Given the entries below, please return each one exactly.
──────── DATA IN THIS EXERCISE ────────
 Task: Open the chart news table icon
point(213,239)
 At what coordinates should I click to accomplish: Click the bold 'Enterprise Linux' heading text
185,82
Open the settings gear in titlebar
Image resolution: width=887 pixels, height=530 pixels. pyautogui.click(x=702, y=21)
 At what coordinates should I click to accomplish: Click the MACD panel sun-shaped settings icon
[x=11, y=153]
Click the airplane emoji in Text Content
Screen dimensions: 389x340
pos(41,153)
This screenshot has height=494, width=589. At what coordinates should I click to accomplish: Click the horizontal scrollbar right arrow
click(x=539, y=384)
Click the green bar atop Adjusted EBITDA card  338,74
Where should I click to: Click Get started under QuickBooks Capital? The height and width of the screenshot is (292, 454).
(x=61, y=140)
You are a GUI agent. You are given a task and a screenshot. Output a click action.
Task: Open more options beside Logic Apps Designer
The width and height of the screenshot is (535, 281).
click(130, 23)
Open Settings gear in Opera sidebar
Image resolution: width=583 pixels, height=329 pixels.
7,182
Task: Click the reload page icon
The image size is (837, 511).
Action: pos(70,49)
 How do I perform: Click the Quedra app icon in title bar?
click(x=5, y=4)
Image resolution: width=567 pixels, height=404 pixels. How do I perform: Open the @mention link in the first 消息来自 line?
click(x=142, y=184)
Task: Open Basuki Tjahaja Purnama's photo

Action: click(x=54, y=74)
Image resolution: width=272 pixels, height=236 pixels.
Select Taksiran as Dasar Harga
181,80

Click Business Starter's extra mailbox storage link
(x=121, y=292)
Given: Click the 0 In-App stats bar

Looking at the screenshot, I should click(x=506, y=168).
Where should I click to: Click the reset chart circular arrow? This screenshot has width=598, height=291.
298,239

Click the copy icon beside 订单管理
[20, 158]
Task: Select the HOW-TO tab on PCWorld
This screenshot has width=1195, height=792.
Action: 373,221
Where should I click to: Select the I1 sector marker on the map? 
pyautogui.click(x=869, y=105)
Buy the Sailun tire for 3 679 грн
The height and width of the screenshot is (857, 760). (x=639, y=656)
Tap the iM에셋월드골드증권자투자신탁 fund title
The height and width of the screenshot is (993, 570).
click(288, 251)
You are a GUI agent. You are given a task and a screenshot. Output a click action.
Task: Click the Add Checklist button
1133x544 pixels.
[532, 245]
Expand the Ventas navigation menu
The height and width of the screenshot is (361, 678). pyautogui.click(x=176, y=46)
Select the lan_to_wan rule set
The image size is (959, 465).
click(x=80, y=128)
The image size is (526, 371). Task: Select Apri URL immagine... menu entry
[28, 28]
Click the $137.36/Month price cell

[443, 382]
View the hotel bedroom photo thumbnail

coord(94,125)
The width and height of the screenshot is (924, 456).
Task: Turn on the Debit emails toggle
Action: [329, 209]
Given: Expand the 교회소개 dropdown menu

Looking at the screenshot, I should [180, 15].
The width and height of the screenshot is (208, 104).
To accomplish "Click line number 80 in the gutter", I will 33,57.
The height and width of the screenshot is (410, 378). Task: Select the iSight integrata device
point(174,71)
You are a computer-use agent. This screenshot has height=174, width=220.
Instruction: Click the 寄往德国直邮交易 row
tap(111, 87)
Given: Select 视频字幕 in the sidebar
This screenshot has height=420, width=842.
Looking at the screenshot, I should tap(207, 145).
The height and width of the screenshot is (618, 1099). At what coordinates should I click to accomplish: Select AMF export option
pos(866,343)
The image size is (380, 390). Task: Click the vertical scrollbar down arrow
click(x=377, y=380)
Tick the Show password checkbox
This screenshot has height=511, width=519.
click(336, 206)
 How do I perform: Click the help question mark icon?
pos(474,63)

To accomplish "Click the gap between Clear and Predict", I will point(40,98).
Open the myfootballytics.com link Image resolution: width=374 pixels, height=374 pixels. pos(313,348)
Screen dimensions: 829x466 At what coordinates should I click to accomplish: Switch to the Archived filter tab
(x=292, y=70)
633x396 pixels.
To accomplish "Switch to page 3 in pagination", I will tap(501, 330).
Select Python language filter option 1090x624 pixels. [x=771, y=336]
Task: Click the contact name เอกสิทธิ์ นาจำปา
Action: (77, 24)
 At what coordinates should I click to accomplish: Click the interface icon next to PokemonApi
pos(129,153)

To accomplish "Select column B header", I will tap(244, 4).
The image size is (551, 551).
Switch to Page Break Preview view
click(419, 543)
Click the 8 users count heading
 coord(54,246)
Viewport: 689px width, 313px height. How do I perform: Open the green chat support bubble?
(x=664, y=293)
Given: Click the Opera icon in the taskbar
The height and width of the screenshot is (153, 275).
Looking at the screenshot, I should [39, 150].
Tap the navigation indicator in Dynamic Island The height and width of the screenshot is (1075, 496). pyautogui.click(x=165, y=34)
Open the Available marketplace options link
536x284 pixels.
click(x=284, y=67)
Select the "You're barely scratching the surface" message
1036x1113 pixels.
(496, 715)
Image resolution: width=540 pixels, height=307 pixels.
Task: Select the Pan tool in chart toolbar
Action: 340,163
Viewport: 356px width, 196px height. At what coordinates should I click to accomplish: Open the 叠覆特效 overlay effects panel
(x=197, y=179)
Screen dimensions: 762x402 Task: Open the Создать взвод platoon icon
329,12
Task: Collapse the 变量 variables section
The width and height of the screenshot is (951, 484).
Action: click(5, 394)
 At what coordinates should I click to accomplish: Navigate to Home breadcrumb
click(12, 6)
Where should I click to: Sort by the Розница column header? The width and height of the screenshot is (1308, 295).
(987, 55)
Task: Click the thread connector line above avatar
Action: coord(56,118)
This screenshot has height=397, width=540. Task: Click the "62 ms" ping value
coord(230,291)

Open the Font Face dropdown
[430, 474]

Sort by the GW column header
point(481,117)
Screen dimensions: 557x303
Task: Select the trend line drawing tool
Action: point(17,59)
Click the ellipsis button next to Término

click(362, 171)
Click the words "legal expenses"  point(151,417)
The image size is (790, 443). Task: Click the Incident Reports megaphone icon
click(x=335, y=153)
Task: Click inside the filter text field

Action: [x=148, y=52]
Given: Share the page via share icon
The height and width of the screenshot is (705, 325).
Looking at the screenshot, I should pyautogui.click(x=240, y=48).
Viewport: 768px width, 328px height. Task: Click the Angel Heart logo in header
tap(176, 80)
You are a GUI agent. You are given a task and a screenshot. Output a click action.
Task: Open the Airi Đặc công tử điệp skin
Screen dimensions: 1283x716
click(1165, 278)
────────
▸ TASK ANSWER
 Task: Open the chart news table icon
point(213,239)
 At what coordinates should I click to accomplish: Click the bold 'Enterprise Linux' heading text
185,82
Open the settings gear in titlebar
Image resolution: width=887 pixels, height=530 pixels. pyautogui.click(x=702, y=21)
 At what coordinates should I click to accomplish: Click the MACD panel sun-shaped settings icon
[x=11, y=153]
Click the airplane emoji in Text Content
Screen dimensions: 389x340
pos(41,153)
This screenshot has height=494, width=589. At what coordinates should I click to accomplish: Click the horizontal scrollbar right arrow
click(x=539, y=384)
Click the green bar atop Adjusted EBITDA card  338,74
Where should I click to: Click Get started under QuickBooks Capital? The height and width of the screenshot is (292, 454).
(x=61, y=140)
You are a GUI agent. You are given a task and a screenshot. Output a click action.
Task: Open more options beside Logic Apps Designer
The width and height of the screenshot is (535, 281).
click(130, 23)
Open Settings gear in Opera sidebar
Image resolution: width=583 pixels, height=329 pixels.
7,182
Task: Click the reload page icon
The image size is (837, 511).
Action: pos(70,49)
 How do I perform: Click the Quedra app icon in title bar?
click(x=5, y=4)
Image resolution: width=567 pixels, height=404 pixels. How do I perform: Open the @mention link in the first 消息来自 line?
click(x=142, y=184)
Task: Open Basuki Tjahaja Purnama's photo

Action: click(x=54, y=74)
Image resolution: width=272 pixels, height=236 pixels.
Select Taksiran as Dasar Harga
181,80

Click Business Starter's extra mailbox storage link
(x=121, y=292)
Given: Click the 0 In-App stats bar

Looking at the screenshot, I should click(x=506, y=168).
Where should I click to: Click the reset chart circular arrow? This screenshot has width=598, height=291.
298,239

Click the copy icon beside 订单管理
[20, 158]
Task: Select the HOW-TO tab on PCWorld
This screenshot has width=1195, height=792.
Action: 373,221
Where should I click to: Select the I1 sector marker on the map? 
pyautogui.click(x=869, y=105)
Buy the Sailun tire for 3 679 грн
The height and width of the screenshot is (857, 760). (x=639, y=656)
Tap the iM에셋월드골드증권자투자신탁 fund title
The height and width of the screenshot is (993, 570).
click(288, 251)
You are a GUI agent. You are given a task and a screenshot. Output a click action.
Task: Click the Add Checklist button
1133x544 pixels.
[532, 245]
Expand the Ventas navigation menu
The height and width of the screenshot is (361, 678). pyautogui.click(x=176, y=46)
Select the lan_to_wan rule set
The image size is (959, 465).
click(x=80, y=128)
The image size is (526, 371). Task: Select Apri URL immagine... menu entry
[28, 28]
Click the $137.36/Month price cell

[443, 382]
View the hotel bedroom photo thumbnail

coord(94,125)
The width and height of the screenshot is (924, 456).
Task: Turn on the Debit emails toggle
Action: [329, 209]
Given: Expand the 교회소개 dropdown menu

Looking at the screenshot, I should [180, 15].
The width and height of the screenshot is (208, 104).
To accomplish "Click line number 80 in the gutter", I will 33,57.
The height and width of the screenshot is (410, 378). Task: Select the iSight integrata device
point(174,71)
You are a computer-use agent. This screenshot has height=174, width=220.
Instruction: Click the 寄往德国直邮交易 row
tap(111, 87)
Given: Select 视频字幕 in the sidebar
This screenshot has height=420, width=842.
Looking at the screenshot, I should tap(207, 145).
The height and width of the screenshot is (618, 1099). At what coordinates should I click to accomplish: Select AMF export option
pos(866,343)
The image size is (380, 390). Task: Click the vertical scrollbar down arrow
click(x=377, y=380)
Tick the Show password checkbox
This screenshot has height=511, width=519.
click(336, 206)
 How do I perform: Click the help question mark icon?
pos(474,63)

To accomplish "Click the gap between Clear and Predict", I will point(40,98).
Open the myfootballytics.com link Image resolution: width=374 pixels, height=374 pixels. pos(313,348)
Screen dimensions: 829x466 At what coordinates should I click to accomplish: Switch to the Archived filter tab
(x=292, y=70)
633x396 pixels.
To accomplish "Switch to page 3 in pagination", I will tap(501, 330).
Select Python language filter option 1090x624 pixels. [x=771, y=336]
Task: Click the contact name เอกสิทธิ์ นาจำปา
Action: (77, 24)
 At what coordinates should I click to accomplish: Click the interface icon next to PokemonApi
pos(129,153)

To accomplish "Select column B header", I will tap(244, 4).
The image size is (551, 551).
Switch to Page Break Preview view
click(419, 543)
Click the 8 users count heading
 coord(54,246)
Viewport: 689px width, 313px height. How do I perform: Open the green chat support bubble?
(x=664, y=293)
Given: Click the Opera icon in the taskbar
The height and width of the screenshot is (153, 275).
Looking at the screenshot, I should [39, 150].
Tap the navigation indicator in Dynamic Island The height and width of the screenshot is (1075, 496). pyautogui.click(x=165, y=34)
Open the Available marketplace options link
536x284 pixels.
click(x=284, y=67)
Select the "You're barely scratching the surface" message
1036x1113 pixels.
(496, 715)
Image resolution: width=540 pixels, height=307 pixels.
Task: Select the Pan tool in chart toolbar
Action: 340,163
Viewport: 356px width, 196px height. At what coordinates should I click to accomplish: Open the 叠覆特效 overlay effects panel
(x=197, y=179)
Screen dimensions: 762x402 Task: Open the Создать взвод platoon icon
329,12
Task: Collapse the 变量 variables section
The width and height of the screenshot is (951, 484).
Action: click(5, 394)
 At what coordinates should I click to accomplish: Navigate to Home breadcrumb
click(12, 6)
Where should I click to: Sort by the Розница column header? The width and height of the screenshot is (1308, 295).
(987, 55)
Task: Click the thread connector line above avatar
Action: coord(56,118)
This screenshot has height=397, width=540. Task: Click the "62 ms" ping value
coord(230,291)

Open the Font Face dropdown
[430, 474]

Sort by the GW column header
point(481,117)
Screen dimensions: 557x303
Task: Select the trend line drawing tool
Action: point(17,59)
Click the ellipsis button next to Término

click(362, 171)
Click the words "legal expenses"  point(151,417)
The image size is (790, 443). Task: Click the Incident Reports megaphone icon
click(x=335, y=153)
Task: Click inside the filter text field

Action: [x=148, y=52]
Given: Share the page via share icon
The height and width of the screenshot is (705, 325).
Looking at the screenshot, I should pyautogui.click(x=240, y=48).
Viewport: 768px width, 328px height. Task: Click the Angel Heart logo in header
tap(176, 80)
You are a GUI agent. You are given a task and a screenshot. Output a click action.
Task: Open the Airi Đặc công tử điệp skin
Screen dimensions: 1283x716
click(1165, 278)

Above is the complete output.